Misi yang diemban oleh Foeh Mbura bertujuan untuk mencari atau mengusahakan kedamaian, kesejahteraan, dan pengetahuan bagi rakyatnya, maka perahu yang dipergunakan diberi nama ‘Sangga Ndolu’, bermakna mencari sesuatu yang berhubungan dengan kebutuhan ‘mental spiritual’ dan tungga lela bermakna pergi mencari/mengambil sesuatu yang berhubungan dengan kebutuhan ‘fisik material’. Foeh Mbura sangat prihatin akan situasi keamanan, kesejahteraan, pengetahuan rakyatnya pada masa pemerintahannya masih tergolong miskin, bodoh dan selalu terjadi peperangan antara nusak yang satu dengan nusak lainnya (Paul A. Haning, 2013: 1 – 4).
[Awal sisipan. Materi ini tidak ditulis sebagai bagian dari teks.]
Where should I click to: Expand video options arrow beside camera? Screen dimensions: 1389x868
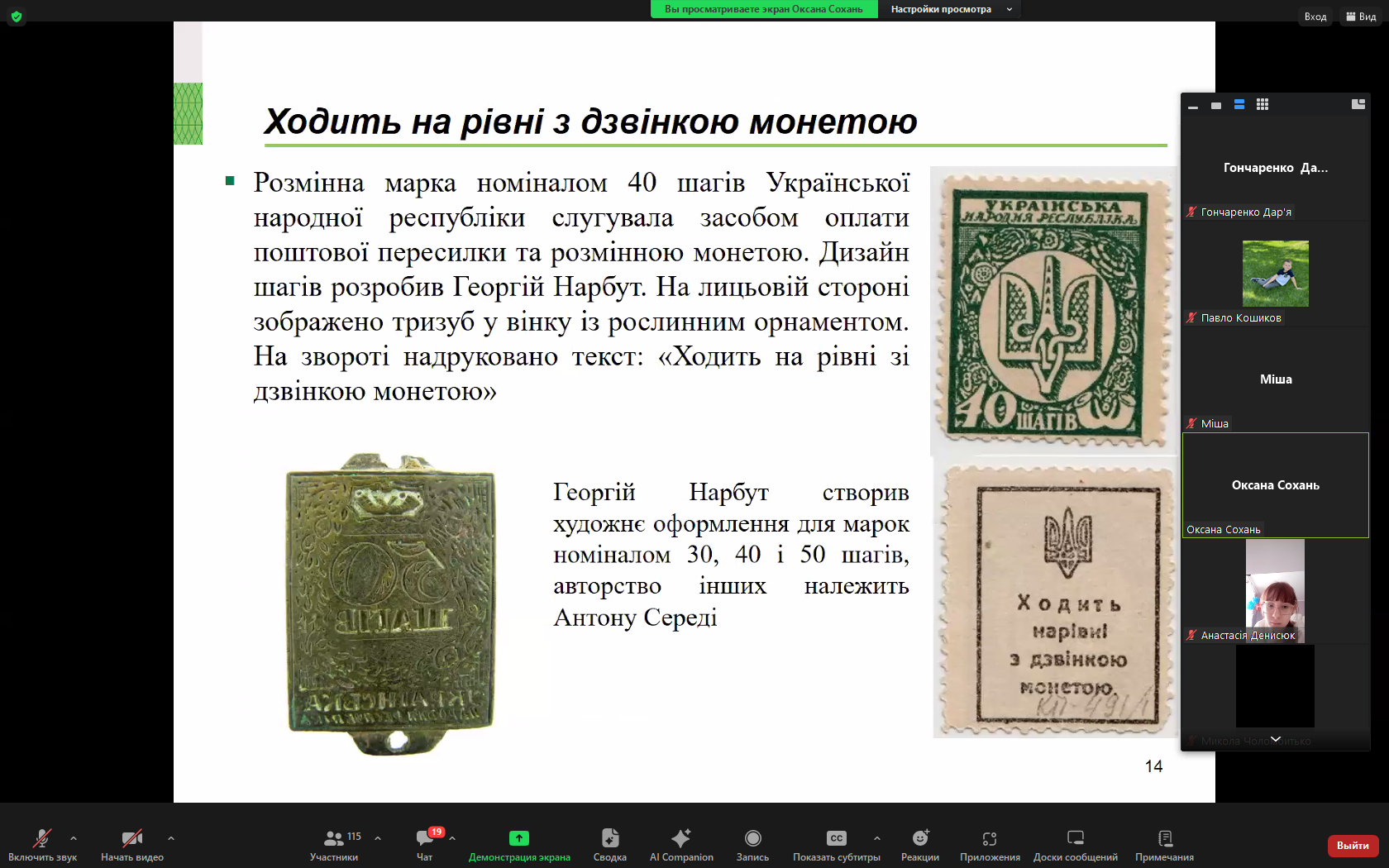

Dua kata pertama, yaitu ‘Sangga Ndolu’ diabadikan untuk nama perahu yang dipergunakan dalam ekspedisi mereka menuju Batavia ketika ayahnya Mbura Mesah (1690 – 1729) meninggal pada tahun 1729 lalu ia dinobatkan menggantikan ayahnya dan Foeh Mbura merupakan Raja Thi’e ke-5 (1729 – 1746). Tujuan yang ingin dicapai oleh Foeh Mbura dan rombongannya dalam mempertaruhkan jiwa raga mereka mengarungi samudera untuk pergi ‘sangga ndolu sio ma tungga lela falu’ menandakan kecintaan besar mereka terhadap rakyat, rakyat Thie bahkan rakyat Rote Ndao. Sudah tidak dibantah lagi bahwa Foeh Mbura hebat, idealis, pelaut handal dan nasionalis. Dia patut dikenal dan dikenang sebagai salah satu pelaku sejarah lainnya di persada Tanah Air Indonesia. Oleh karena itu, tepat sekali Foeh Mbura dijuluki Raja, Pendidik, Perintis Agama Kristen pertama di Rote dan Pelaut andalan pertama asal Rote se-level Magelhaens dari Spanyol dari tahun 1519 – 1521.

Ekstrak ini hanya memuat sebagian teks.